The peroneals are the two muscles which run down the outside of the lower leg. They attach at the top to the Fibula bone (the smaller of the two lower leg bones) run down the outer leg. The Peroneus Brevis tendon then inserts into the base of the 5th Metatarsal (long bones in the foot) with the Peroneus Longus tendon running under the sole of the foot too attach to the 1st metatarsal and other tarsal bones.
The function of the peroneal tendonitis brace is to evert the foot and aid the calf muscles with plantarflexion. Evertion (or supination) is the action of turning the ankle so that the sole of the foot faces outwards. It is the opposite of inversion (also known as pronation).
Peroneal Tendonitis is an overuse injury which develops gradually through repetitive strain on the tendon. The name tendonitis suggests that there is an inflammatory cause (‘itis’ = inflammation), although investigations have shown that this is not the case. It is more of a degenerative condition and so the phrase tendinopathy is more accurate.
Symptoms of peroneal tendinopathies include:
- Pain around the outer ankle which is aggravated by activity and relieved with rest.
- Tenderness of the peroneal tendons to touch.
- Pain on stretching the tendons – inverting the ankle.
- Pain on contracting the muscles – everting the ankle.
- There may be mild swelling and crepitus (creaking) in the tendon.
Peroneal tendonitis is very common in runners due to the repetitive motion at the ankle and the frequency of one of its biggest causes – overpronation! If the foot pronates (everts) excessively, this places extra strain on the peroneal muscles, as they work eccentrically (lengthening on contraction) to attempt to control this excess motion. Other common causes include running on slopes or cambered surfaces, as well as tight calf muscles.

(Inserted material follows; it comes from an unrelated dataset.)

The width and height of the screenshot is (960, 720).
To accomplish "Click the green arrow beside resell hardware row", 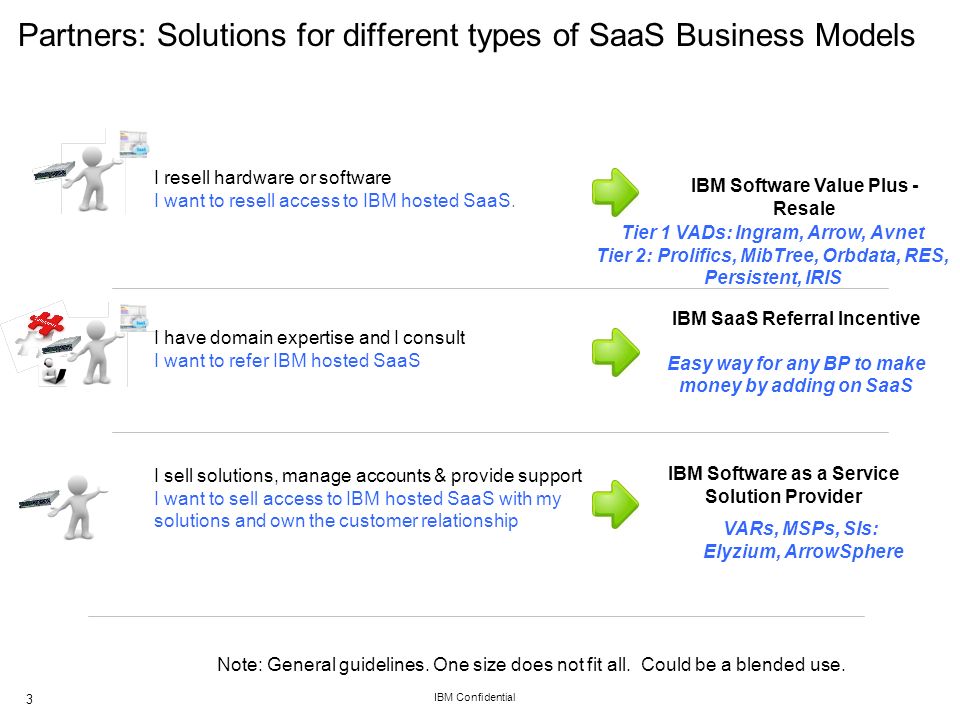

Treatment of peroneal tendonitis should initially start with rest and the application of ice to ease pain and any inflammation present. Sports massage may be helpful to increase calf muscle elasticity as well as frictions to the tendons themselves to encourage blood flow and break down adhesions if present. Frequent stretching of the calf muscles is also highly recommended, as is peroneal strengthening with resistance bands.
Before returning to sport, the cause of the condition must be corrected. If overpronation is the culprit, then a change in running shoes to those with motion-control is advised. It may also be advisable to place arch support insoles in any other regular footwear.